Wien (APA) - Wie zuvor schon im Verfassungsausschuss ist die FPÖ mit ihrer Forderung nach einer Ministeranklage gegen Bundeskanzler und Inne...

Wien (APA) - Wie zuvor schon im Verfassungsausschuss ist die FPÖ mit ihrer Forderung nach einer Ministeranklage gegen Bundeskanzler und Innenministerin Mittwochabend auch im Plenum des Nationalrates abgeblitzt.

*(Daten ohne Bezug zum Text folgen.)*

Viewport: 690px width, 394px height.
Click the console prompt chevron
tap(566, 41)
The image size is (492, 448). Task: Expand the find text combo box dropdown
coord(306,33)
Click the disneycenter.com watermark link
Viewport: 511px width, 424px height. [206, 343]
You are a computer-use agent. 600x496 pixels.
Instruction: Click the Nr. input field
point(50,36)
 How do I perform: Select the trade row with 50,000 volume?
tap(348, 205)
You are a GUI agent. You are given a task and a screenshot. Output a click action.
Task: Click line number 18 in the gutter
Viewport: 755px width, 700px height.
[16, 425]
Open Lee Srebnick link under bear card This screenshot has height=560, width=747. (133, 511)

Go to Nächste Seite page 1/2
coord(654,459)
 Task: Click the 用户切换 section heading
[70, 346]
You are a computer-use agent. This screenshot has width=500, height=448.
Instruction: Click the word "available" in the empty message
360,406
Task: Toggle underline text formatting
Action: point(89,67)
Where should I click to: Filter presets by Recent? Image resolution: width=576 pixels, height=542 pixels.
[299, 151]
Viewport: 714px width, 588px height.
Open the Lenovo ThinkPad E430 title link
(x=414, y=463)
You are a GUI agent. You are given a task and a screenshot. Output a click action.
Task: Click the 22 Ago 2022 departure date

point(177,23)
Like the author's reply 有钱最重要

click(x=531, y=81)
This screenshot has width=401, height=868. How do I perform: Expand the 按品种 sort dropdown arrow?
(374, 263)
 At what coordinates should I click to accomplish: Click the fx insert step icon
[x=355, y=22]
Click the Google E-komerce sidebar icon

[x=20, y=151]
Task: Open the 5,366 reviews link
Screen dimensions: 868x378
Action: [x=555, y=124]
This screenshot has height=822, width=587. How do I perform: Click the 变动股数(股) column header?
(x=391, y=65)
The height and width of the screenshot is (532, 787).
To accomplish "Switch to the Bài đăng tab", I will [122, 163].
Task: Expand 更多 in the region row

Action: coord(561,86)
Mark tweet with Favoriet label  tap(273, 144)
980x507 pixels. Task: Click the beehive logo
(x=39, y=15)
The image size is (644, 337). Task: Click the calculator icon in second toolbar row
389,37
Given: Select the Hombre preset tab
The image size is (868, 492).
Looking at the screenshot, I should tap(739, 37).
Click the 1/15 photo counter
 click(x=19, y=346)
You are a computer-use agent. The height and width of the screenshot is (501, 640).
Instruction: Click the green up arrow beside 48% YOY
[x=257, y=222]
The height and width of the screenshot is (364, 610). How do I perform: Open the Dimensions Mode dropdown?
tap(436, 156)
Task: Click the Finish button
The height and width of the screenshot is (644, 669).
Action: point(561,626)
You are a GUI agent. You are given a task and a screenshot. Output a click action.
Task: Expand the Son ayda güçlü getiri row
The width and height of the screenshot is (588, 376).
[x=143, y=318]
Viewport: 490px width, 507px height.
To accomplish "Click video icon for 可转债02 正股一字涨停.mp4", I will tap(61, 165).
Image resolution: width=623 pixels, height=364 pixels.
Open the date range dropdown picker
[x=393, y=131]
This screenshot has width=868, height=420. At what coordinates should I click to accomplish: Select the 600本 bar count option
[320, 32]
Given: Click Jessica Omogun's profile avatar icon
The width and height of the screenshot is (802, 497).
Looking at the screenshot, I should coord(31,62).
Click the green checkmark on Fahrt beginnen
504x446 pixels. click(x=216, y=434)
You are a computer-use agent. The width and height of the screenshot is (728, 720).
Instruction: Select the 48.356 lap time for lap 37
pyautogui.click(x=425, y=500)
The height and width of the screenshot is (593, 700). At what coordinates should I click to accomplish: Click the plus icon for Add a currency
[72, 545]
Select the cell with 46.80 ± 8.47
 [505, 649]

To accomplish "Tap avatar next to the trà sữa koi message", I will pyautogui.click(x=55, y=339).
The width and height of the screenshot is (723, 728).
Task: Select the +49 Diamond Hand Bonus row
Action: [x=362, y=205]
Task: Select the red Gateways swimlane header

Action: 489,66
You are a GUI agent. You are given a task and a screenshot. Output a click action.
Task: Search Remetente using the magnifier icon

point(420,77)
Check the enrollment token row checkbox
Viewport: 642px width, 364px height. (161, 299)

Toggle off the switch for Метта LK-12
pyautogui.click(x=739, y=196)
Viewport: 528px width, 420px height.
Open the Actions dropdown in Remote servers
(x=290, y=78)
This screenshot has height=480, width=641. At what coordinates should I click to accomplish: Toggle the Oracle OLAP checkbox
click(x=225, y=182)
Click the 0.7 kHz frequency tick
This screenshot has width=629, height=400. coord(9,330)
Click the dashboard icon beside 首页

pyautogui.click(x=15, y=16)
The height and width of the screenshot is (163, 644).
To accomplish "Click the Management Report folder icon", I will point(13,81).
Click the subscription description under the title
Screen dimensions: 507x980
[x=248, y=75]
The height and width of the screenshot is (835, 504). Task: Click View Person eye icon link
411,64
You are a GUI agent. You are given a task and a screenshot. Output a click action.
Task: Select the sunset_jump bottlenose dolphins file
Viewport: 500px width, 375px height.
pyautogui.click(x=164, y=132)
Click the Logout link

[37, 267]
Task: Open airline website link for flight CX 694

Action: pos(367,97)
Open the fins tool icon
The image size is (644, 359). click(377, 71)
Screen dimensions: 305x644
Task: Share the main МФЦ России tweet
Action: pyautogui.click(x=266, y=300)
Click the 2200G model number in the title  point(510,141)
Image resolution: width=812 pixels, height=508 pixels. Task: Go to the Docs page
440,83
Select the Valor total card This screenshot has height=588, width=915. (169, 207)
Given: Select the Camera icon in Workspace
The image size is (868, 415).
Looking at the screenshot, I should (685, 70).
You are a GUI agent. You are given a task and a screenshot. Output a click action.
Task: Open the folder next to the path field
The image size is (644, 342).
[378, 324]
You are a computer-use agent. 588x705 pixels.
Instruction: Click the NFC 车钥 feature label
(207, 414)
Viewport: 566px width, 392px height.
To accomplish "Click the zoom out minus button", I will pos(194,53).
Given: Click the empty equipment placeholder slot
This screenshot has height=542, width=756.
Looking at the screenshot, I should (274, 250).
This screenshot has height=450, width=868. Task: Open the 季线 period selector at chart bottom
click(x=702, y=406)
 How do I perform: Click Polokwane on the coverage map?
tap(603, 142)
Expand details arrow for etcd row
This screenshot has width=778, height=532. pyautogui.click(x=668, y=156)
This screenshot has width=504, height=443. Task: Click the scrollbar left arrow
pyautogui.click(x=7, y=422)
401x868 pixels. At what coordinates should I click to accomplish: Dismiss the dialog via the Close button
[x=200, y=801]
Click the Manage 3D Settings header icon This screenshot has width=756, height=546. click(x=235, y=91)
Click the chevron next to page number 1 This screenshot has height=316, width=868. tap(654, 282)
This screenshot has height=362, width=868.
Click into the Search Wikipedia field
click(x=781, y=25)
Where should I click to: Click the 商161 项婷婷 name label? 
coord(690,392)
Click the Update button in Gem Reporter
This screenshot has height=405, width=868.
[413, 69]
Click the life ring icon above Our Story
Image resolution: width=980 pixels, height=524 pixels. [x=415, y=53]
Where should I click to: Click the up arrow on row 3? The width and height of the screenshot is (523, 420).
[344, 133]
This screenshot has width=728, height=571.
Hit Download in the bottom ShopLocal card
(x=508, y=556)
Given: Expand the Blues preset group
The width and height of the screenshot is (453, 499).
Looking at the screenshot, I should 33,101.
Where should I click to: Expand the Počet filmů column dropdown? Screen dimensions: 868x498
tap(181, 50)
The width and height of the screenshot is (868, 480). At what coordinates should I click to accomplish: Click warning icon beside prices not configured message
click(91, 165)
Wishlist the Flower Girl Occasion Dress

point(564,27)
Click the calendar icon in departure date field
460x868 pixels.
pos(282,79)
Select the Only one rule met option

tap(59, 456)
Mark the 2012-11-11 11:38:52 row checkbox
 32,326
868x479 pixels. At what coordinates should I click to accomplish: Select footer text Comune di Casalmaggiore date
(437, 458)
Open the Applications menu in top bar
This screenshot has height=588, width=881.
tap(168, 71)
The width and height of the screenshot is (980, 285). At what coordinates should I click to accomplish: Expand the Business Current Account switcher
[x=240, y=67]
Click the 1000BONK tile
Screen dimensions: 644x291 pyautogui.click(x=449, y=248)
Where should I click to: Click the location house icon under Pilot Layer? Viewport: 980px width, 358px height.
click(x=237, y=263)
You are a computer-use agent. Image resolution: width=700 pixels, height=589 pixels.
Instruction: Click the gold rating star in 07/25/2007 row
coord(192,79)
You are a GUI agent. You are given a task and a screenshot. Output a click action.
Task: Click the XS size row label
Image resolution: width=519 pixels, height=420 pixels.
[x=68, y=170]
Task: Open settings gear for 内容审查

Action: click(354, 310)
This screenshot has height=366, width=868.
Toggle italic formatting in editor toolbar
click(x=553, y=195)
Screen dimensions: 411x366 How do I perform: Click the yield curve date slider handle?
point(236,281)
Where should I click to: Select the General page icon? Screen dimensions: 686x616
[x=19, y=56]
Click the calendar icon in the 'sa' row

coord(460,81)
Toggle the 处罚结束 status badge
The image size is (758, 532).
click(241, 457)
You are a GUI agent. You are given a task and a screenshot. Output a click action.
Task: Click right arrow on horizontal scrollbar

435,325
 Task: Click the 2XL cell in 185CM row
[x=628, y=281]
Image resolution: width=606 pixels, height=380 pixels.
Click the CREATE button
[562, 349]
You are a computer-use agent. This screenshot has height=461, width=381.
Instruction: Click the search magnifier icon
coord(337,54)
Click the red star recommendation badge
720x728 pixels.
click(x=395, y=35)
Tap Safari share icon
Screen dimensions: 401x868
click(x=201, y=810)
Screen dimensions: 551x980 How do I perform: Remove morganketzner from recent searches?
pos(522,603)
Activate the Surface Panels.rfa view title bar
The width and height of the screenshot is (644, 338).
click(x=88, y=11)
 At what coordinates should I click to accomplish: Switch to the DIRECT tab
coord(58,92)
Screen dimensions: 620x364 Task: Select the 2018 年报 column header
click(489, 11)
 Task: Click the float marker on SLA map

Nur das Team Stronach unterstützte den Antrag gegen den Kanzler.

Die FPÖ wollte - mit schon im September eingebrachten Anträgen - Kanzler Werner Faymann (SPÖ) und Ministerin Johanna Mikl-Leitner (ÖVP) anklagen, weil sie mit dem Offenhalten der österreichisch-ungarischen Grenze für Flüchtlinge aus politischen Motiven dazu beigetragen hätten, dass das Fremdenpolizeigesetz von den Behörden nicht vollzogen wird. Mittlerweile haben die Freiheitlichen auch bei der Staatsanwaltschaft Anzeige wegen des Verdachts auf Amtsmissbrauch erstattet.

SPÖ-Klubobmann Peter Schieder verwies auf die von der Regierung eingeholten Gutachten. Laut diesen ist das Rechtsgut auf Leben und Gesundheit höher anzusetzen - und somit eine nicht lückenlose Einhaltung der Schengenregeln zulässig, die es prinzipiell unter Strafe stellen, wenn man wissentlich die rechtswidrige Ein- oder Durchreise durch einen EU-Staat zulässt. „Maßlos überzogen“ sei es, in diesem Fall das Instrument der Ministeranklage einzusetzen, warf ÖVP-Klubobmann Reinhold Lopatka der FPÖ scharf vor, nur „verunglimpfen und anpatzen“ zu wollen.